Errors in Quantitative Image Analysis due to Platform-Dependent Image Scaling

Abstract

Purpose: To evaluate the ability of various software (SW) tools used for quantitative image analysis to properly account for source-specific image scaling employed by magnetic resonance imaging manufacturers.

Methods: A series of gadoteridol-doped distilled water solutions (0%, 0.5%, 1%, and 2% volume concentrations) was prepared for manual substitution into one (of three) phantom compartments to create "variable signal," whereas the other two compartments (containing mineral oil and 0.25% gadoteriol) were held unchanged. Pseudodynamic images were acquired over multiple series using four scanners such that the histogram of pixel intensities varied enough to provoke variable image scaling from series to series. Additional diffusion-weighted images were acquired of an ice-water phantom to generate scanner-specific apparent diffusion coefficient (ADC) maps. The resulting pseudodynamic images and ADC maps were analyzed by eight centers of the Quantitative Imaging Network using 16 different SW tools to measure compartment-specific region-of-interest intensity.

Results: Images generated by one of the scanners appeared to have additional intensity scaling that was not accounted for by the majority of tested quantitative image analysis SW tools. Incorrect image scaling leads to intensity measurement bias near 100%, compared to nonscaled images.

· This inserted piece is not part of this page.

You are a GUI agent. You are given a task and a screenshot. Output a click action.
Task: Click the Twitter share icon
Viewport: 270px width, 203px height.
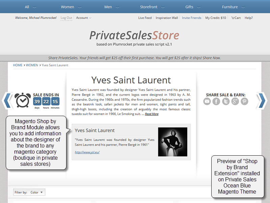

Conclusion: Corrective actions for image scaling are suggested for manufacturers and quantitative imaging community.

Figure 1

(A) Coronal MR image of pseudodynamic phantom consisting of three 75-ml containers. Object 1 (mineral oil) and object 2 (0.25% gadoteridol) were unaltered to provide constant signal for all acquired series. Object 3 container was manually switched to provide variable signal between series in the following order: 0% gadoteridol for series 1 through 4, 0.5% gadoteridol for series 5, 1.0%gadoteridol for series 6, and 2.0% gadoteridol for series 7 through 10. (B) Expected signal change in objects 1, 2, and 3 relative to last series based on MRI acquisition conditions [18]. Simulated data are depicted with symbols, whereas connecting lines are used as guides.

Figure 2

Apparent signal change in objects 1, 2, and 3 relative to last series using representative image analysis package SW7 (Table 1) for MR image sources (A) Philips 3.0T (scanner 1), (B) GE 1.5T (scanner 2), (C) Siemens 3T (scanner 3), and (D) GE 3T (scanner 4). Symbols mark the measured data, whereas connecting lines are used as guides. Despite the fact that objects 1 and 2 were unaltered and acquisition conditions were held constant for all 10 series, measured Philips image signal (A) in objects 1 and 2 appears to change by more than 80% relative to the last series. Also note, the shape of object 3 signal change curve is distorted relative to the expected shape shown in Figure 1B. Signal changes measured from the GE and Siemens images (B–D) of objects 1, 2, and 3 are as expected for the experimental conditions (Figure 1B).

Figure 3

Apparent signal change in object 1 (A), object 2 (B), and object 3 (C) relative to the last series as measured by all SW packages applied to Philips 3.0T MR images. Symbols mark the measured data, whereas connecting lines are used as guides. As exemplified by SW7 in Figure 2, SW packages SW1 through SW13 (Table 1) reveal apparent strong signal changes in (A) object 1 and (B) object 2 even though these objects should exhibit constant signal. Apparent signal change shape by SW1 through SW13 is deviated from expected shape (Figure 1B) for (C) object 3. These observations clearly indicate that SW1 through SW13 do not properly account for image scaling from this image source. SW packages SW14, SW15, and SW16, modified to perform image source-specific scaling, exhibit proper apparent signal changes for all three objects in A, B, and C.